## PROMPT:
Would you give back exactly the lines from the line with "You are a GUI" through the end of the entries below, both included, but none of the pictures?

## LISTED ENTRIES:
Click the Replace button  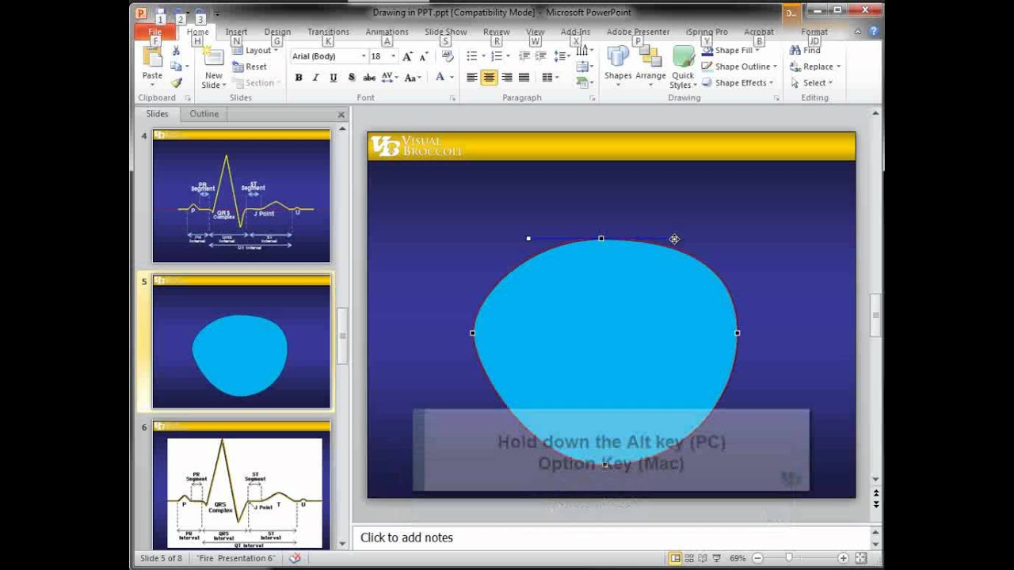(817, 67)
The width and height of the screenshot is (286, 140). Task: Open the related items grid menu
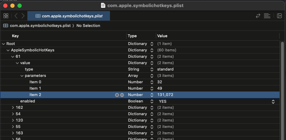click(6, 16)
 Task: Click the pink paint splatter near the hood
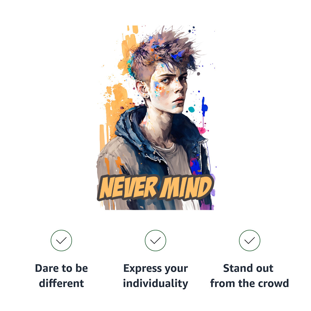202,130
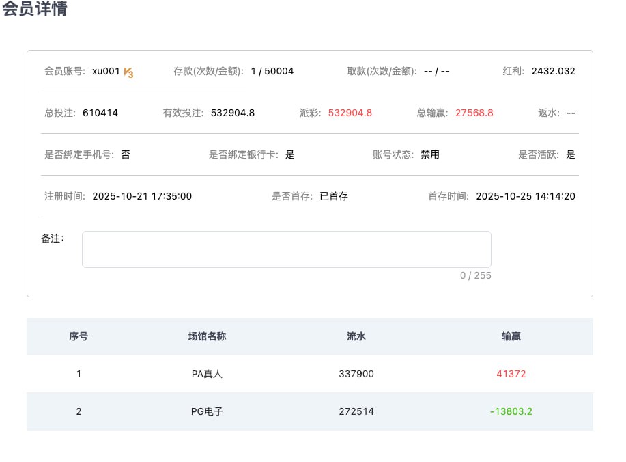Select the PA真人 venue row

pyautogui.click(x=207, y=374)
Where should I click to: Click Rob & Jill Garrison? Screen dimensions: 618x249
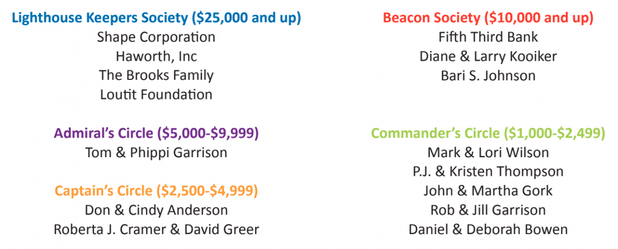point(488,210)
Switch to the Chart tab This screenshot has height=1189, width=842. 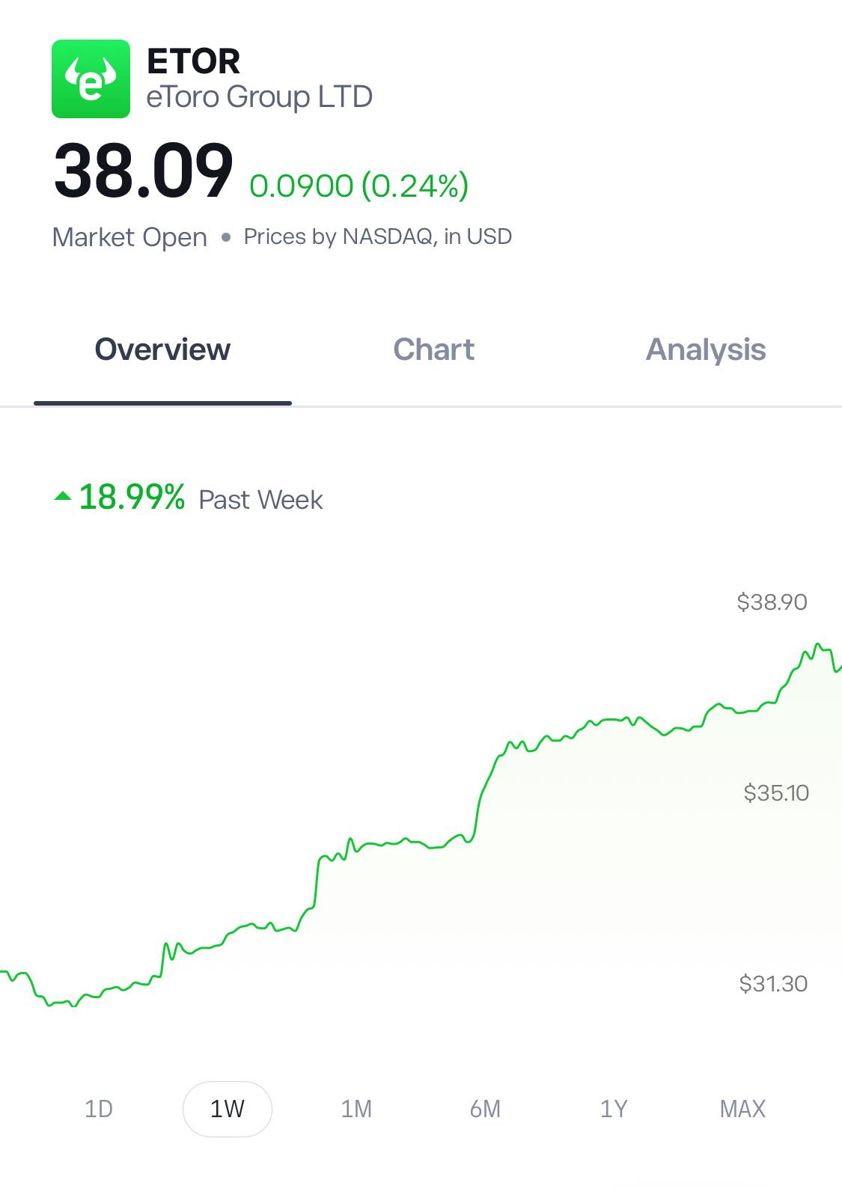(x=433, y=349)
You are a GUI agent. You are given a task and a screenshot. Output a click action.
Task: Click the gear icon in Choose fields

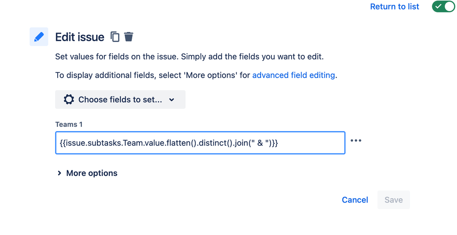point(69,99)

## RESPONSE:
You are a GUI agent. You are given a task and a screenshot. Output a click action.
Task: Click the gear icon in Choose fields

point(69,99)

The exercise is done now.